In the data below, the answer is the run of lines from the line containing "This screenshot has width=501, height=285." through the line containing "The height and", both included; print it exactly and nothing else.

==== DATA TO EXAMINE ====

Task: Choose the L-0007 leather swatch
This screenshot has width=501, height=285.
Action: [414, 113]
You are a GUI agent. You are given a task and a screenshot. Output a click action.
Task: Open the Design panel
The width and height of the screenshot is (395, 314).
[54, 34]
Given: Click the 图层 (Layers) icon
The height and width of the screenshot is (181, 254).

====
==== DATA TO EXAMINE ====

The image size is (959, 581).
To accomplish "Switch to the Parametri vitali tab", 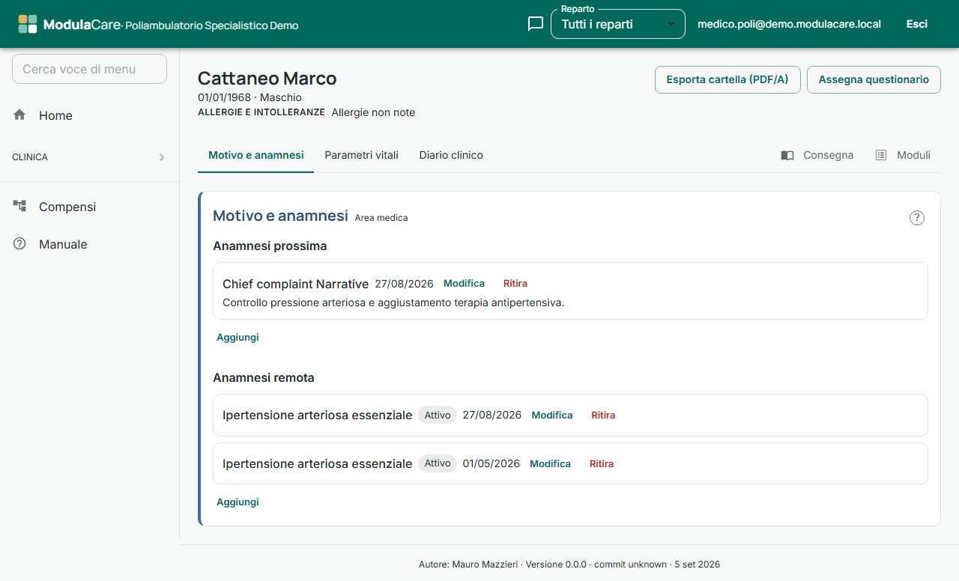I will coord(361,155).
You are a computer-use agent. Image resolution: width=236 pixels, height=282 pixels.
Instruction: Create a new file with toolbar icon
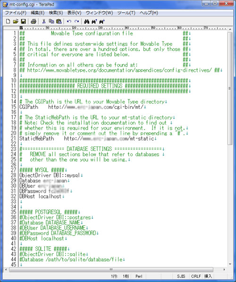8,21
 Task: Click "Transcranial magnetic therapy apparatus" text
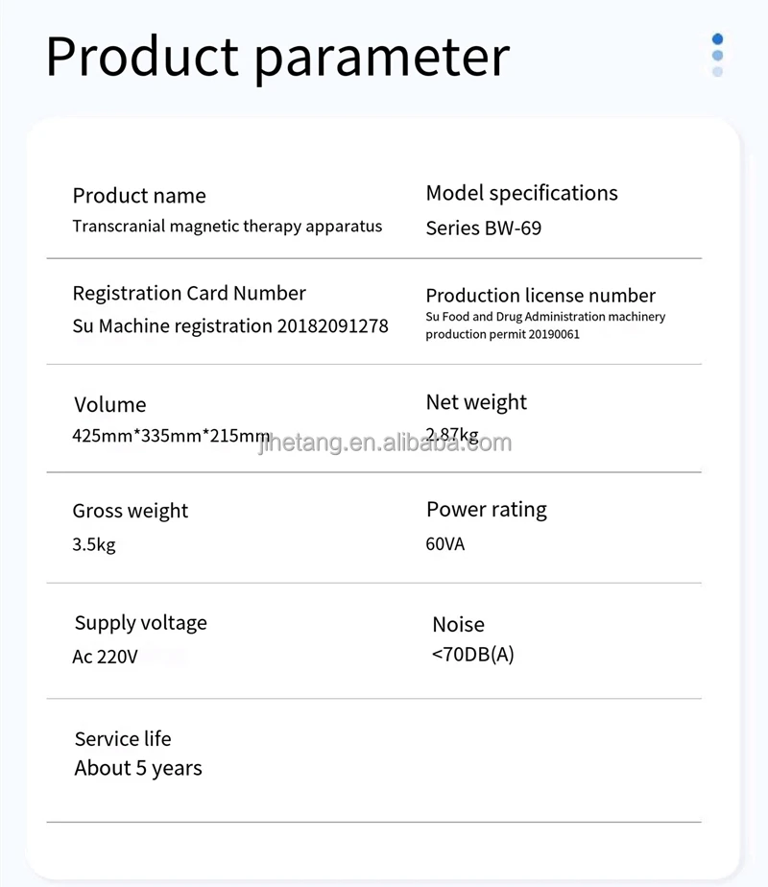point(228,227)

====

▶ _RESULT_
This screenshot has width=501, height=285.
Action: [414, 113]
You are a GUI agent. You are given a task and a screenshot. Output a click action.
Task: Open the Design panel
The width and height of the screenshot is (395, 314).
[54, 34]
Given: Click the 图层 (Layers) icon
The height and width of the screenshot is (181, 254).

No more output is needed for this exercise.